Description of the task: Tally every line in the following material that has the word "Privacy" in it, and answer with that figure alone.

Available data:
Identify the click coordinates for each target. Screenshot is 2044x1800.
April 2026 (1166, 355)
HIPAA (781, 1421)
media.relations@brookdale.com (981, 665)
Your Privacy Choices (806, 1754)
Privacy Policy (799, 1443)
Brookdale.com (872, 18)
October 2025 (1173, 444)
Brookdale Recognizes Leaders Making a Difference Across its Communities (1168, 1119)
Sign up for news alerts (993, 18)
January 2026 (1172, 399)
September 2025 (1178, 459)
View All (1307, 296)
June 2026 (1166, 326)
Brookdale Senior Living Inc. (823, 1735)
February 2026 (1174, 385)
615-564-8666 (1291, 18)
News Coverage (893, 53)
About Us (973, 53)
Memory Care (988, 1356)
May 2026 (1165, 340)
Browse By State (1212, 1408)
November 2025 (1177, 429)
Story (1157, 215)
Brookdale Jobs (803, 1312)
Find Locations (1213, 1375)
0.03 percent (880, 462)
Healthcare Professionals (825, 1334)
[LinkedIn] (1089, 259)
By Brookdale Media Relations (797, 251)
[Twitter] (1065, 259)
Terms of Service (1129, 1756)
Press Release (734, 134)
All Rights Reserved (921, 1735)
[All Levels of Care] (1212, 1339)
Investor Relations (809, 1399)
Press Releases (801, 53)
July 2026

The completed task: 2